NBC's Richard Engel reports at the video below.
And at the Wall Street Journal, "Deployment of up to 50 commandos would be first sustained U.S. ground presence in Syria":
WASHINGTON—The U.S. is sending special-operations forces to northeastern Syria, a shift in strategy that establishes the first sustained American military presence in the campaign against Islamic State in the war-ravaged country.More.
Up to 50 U.S. special-operations troops will assist Syrian rebel units spearheading what the Pentagon says would be a new military offensive against the militant group, marking a sharp escalation in the level of direct U.S. involvement on the ground inside Syria. The American forces are to link up with local forces in Kurdish-controlled territory whose mission will be to choke off supply lines to Islamic State militants in their Syrian stronghold of Raqqa.
The move marks a change for President Barrack Obama who had long promised not to send ground forces to Syria.
“They are not being deployed with a combat mission,” White House press secretary Josh Earnest said. “The mission of our men and women on the ground has not changed.”

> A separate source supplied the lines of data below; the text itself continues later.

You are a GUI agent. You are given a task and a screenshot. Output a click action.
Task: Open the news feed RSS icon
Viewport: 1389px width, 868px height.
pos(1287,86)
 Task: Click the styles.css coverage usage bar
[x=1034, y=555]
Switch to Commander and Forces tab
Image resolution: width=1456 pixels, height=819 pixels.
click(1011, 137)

If the initial deployment bears fruit, Defense Secretary Ash Carter said on Friday that he would be open to deploying more forces.

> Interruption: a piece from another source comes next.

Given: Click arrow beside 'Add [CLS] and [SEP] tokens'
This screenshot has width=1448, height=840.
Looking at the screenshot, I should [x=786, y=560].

“We are going to continue to innovate, to build on what works,” Mr. Carter told reporters on a military jet as it landed in Fairbanks, Alaska, for the first leg of a trip through Asia. “Our role fundamentally and the strategy is to enable local forces. But does that put U.S. forces in harm’s way? It does, no question about it.”
The first phase of the new campaign is expected to kick off with an operation in northern Syria as early as next week, officials said. U.S. drones and fighter planes will provide the Syrian fighters with air support.
The decision to send troops coincides with an administration shift on the fate of Syrian ruler Bashar al-Assad in international talks under way in Vienna.
While U.S. officials once demanded Mr. Assad leave as part of any truce, they have signaled a willingness to let the dictator remain in power for several months or more during a political transition.
Under Mr. Obama’s new orders, the American commandos will operate in Syria under what the Pentagon calls an advise-and-assist mission, and will not accompany local forces on any of their operations “for the foreseeable future,” a senior U.S. defense official said.
But other defense officials said they couldn’t rule out the possibility that the forces would be pulled into occasional firefights with Islamic State military given their proximity to the confrontation line. The officials cited as an example last week’s raid in Iraq in which a U.S. commando was killed.
The decision to send ground forces to Syria drew criticism from some Democrats and Republicans on Capitol Hill. Some lawmakers charged that Mr. Obama was erring by putting U.S. military personnel in harm’s way, and others warned that the commitment was too small to make a difference.
“I firmly believe that the deployment of American ground forces in Syria is not the solution,” Sen. Martin Heinrich (D., N.M.) said in a statement.
House Majority Leader Kevin McCarthy (R., Calif.) called the decision “another tactical move in the absence of a comprehensive strategy for Iraq, Syria, and the broader Middle East that does nothing more than create the appearance of serious action.”
Since the start of the war in Syria in 2011, Mr. Obama has sought to keep U.S. ground forces out of the country, although the Pentagon has conducted a limited number of raids there using special-operations forces since mid-2014.